I didn’t even have to try. It came automatically. I always make a joke out of this. Sometimes I’ll take a walk on Saturday afternoon. I’ll walk down Broadway to buy a few things, as we all do. I always run into people I know. And I love this. This doesn’t happen anywhere else in the world. It reminds me of a small town. So the Upper West Side, which is really my universe, allows me to be very much at home. And I didn’t have to try; it came of itself. Having children, having a family certainly helps.

Jews have always looked for New Jerusalems. It’s one of our defining features. We land in a new place and suddenly we’re in our New Jerusalem; we are constantly transposing Jerusalem onto new places. Is it folly for us to think that a place like New York could be, in your phrase, a permanent address?

Well, we have a five-thousand-year-old history. We have always been kicked out of places where people didn’t really like us. We can be pretty obnoxious toward other people, too. The lesson of history is that history repeats itself. I don’t want to say that it will happen here, but you would not be unwise to have a suitcase ready.

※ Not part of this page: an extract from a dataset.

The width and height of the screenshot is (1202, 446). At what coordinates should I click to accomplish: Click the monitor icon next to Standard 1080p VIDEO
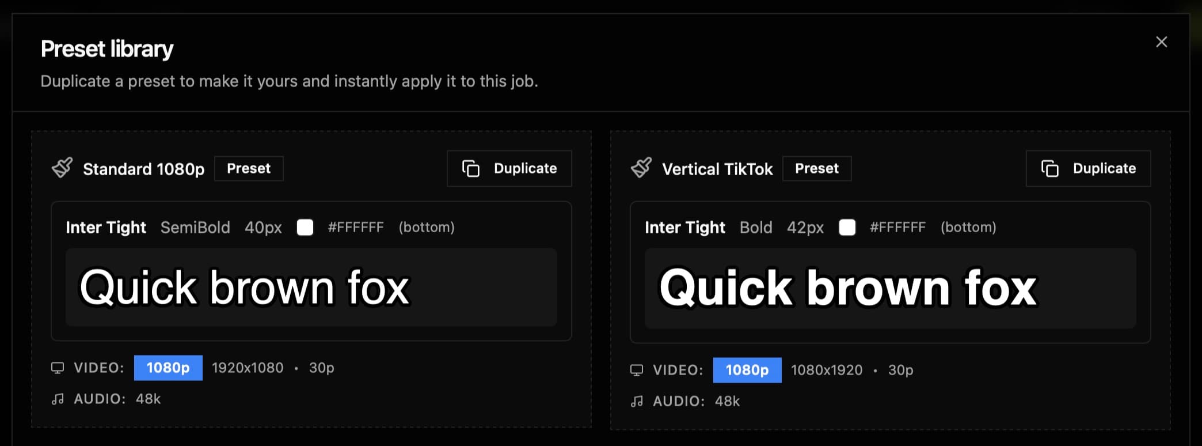tap(58, 368)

I grew up with a family that always had a suitcase packed. In other words, a Jew who does not anticipate a reversal ahead has lost the profound sense of irony that every Jew needs to have. A Jew who is totally at home—what kind of a Jew is that? I don’t want to bandy paradoxes. It’s lovely to feel that one can finally say that New York is where I want to be, this is where I want to anchor my family for generations. It’s a beautiful idea. On the other hand, a Jew who thinks this way loses part of his identity. Which is fine. You lose a part of your identity because it is vestigial; it no longer protects you. So you accept the situation as it is and you become an American Jew.

What does it mean to be an American Jew?

I think an American Jew feels comfortable in the present and does not look back. He anticipates that his great-great grandchildren can grow up in the same city without any problems. It always feels like a fable but it would be a lovely idea.